Ein sehr junges Kind wird in unserer Region mit Wörtern angedeutet, die auch für Spielzeug verwendet werden: westfriesisch “poppe”, saterfriesisch “Puppe” und Englisch “baby” sind Beispiele. Dies sind alte Lehnwörter aus dem Latein, wo “Pupus” Kind bedeutete. Sie sind mit Wörtern wie “Pubertät” und “Pädagogik” verwandt.

Einige plattdeutsche Mundarten verwenden “Blaag”. Das ist ursprünglich ein Schimpfwort. Es ist mit “blasen” verwandt en verwies früher auf Kinder, die sich aus Wut voll Luft saugten oder eben beim Schreien viel Luft von sich gaben.

Das englische Wort “Child” is mit dem deutschen “Kalb” verwandt und die Urbedetung ist wahrscheinlich “Mutterleib”. Mit dem ebenfalls englischen Wort “kid” hat es gar nichts zu tun. Letzteres deutete ursprünglich ein Ziegenlamm an, wie es das verwandte deutsche Wort “Kitz” heute noch tut.

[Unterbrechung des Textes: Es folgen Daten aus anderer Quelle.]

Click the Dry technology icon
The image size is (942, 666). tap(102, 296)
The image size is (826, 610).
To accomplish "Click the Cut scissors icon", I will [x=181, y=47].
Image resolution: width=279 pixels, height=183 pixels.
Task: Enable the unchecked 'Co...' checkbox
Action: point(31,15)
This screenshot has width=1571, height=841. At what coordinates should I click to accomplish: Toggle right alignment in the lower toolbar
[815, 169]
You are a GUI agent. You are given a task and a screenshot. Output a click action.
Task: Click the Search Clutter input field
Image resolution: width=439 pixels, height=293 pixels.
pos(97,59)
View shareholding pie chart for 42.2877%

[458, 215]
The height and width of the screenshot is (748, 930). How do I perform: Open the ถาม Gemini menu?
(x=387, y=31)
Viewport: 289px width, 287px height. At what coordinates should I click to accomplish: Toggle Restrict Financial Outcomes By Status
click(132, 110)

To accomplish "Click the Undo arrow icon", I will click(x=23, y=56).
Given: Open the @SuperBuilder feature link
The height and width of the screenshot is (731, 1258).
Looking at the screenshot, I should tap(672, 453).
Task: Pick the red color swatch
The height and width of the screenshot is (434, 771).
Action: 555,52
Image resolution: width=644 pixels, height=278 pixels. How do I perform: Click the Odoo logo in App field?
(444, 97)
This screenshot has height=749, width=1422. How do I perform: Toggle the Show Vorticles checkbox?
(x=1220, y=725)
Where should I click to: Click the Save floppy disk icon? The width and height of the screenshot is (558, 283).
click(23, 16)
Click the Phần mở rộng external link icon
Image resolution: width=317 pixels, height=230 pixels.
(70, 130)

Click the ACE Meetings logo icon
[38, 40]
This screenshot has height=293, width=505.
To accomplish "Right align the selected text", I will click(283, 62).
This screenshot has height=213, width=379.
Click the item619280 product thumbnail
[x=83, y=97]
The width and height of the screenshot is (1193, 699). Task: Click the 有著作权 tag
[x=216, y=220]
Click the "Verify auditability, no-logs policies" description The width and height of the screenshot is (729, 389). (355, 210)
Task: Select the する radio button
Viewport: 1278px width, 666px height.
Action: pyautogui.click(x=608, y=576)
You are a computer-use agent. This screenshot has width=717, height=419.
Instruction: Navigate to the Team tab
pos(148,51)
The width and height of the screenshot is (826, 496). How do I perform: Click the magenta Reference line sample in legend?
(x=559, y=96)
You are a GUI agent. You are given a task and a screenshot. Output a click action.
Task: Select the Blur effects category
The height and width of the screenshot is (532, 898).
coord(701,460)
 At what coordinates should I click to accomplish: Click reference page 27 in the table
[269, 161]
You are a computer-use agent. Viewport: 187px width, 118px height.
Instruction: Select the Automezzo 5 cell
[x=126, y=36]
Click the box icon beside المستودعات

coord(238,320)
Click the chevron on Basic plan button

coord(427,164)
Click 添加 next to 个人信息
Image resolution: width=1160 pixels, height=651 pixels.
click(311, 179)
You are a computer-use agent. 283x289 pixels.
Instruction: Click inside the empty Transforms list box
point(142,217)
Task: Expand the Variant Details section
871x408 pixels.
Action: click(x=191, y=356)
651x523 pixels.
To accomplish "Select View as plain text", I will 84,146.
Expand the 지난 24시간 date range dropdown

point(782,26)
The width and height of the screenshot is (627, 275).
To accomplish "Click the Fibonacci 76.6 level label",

Das Saterfriesische und verschiedene niederdeutsche Mundarten haben auch “Pot(je)” für ein Kleinkind. Wahrscheinlich kommt das von dem Sprichwort “Litje Potjene häbe grote Oren” (kleine Töpfe haben große Ohren), das Eltern davort warnt, in der Anwesenheit von Kleinkindern zu offen zu reden.